Well, nobody hassled me. And having that placard partially in sight attracted large numbers of folks my age and older who had disabilities or were developing them and were interested in the Segway as an aid to mobility. I told ’em all about the woman in front of the cheese store on 24th Street and dilated upon the practical aspects of zipping around the city darting in and out of traffic at 12 MPH balanced on a 13×16″ platform eight inches above the asphalt.

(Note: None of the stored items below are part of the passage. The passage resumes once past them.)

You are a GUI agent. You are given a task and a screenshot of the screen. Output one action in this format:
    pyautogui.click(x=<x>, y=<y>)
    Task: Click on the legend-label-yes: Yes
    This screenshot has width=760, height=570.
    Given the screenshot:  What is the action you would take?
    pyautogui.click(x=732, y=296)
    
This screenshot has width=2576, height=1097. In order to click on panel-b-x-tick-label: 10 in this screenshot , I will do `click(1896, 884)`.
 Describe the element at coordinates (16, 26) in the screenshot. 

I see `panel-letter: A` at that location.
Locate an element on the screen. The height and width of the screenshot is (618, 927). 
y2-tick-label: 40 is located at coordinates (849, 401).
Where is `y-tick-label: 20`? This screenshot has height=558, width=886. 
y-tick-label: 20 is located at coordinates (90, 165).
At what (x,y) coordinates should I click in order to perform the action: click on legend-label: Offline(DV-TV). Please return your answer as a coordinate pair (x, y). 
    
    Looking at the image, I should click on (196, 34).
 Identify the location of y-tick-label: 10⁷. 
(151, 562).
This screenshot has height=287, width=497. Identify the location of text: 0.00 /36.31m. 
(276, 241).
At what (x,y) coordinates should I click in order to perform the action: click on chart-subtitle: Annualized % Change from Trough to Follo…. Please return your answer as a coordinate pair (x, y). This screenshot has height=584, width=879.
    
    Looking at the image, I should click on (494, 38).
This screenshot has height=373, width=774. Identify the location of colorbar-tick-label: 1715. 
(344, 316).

But yes, the Raytek. The best use of the Raytek by far I’ve found is to aim it at the heart of a visitor and pull the trigger. He sees the red light of the laser pointer and knows that he’s been somehow zapped. Then I tell ‘im his temperature and say, “The next setting is Stun… don’t make me use that.” They know, of course, I’m just kidding…of course. But then, it does have a distinctly weapon-like look to it.
Everyone relaxes when I point out its practical uses. Like for example just aiming it at any window to take the temperature of the inside surface of the glass, which you can use to instantly estimate the exterior air temperature without bothering to go outside.
The clock, by the way, is big and loud, qualities we appreciate in clocks on towers.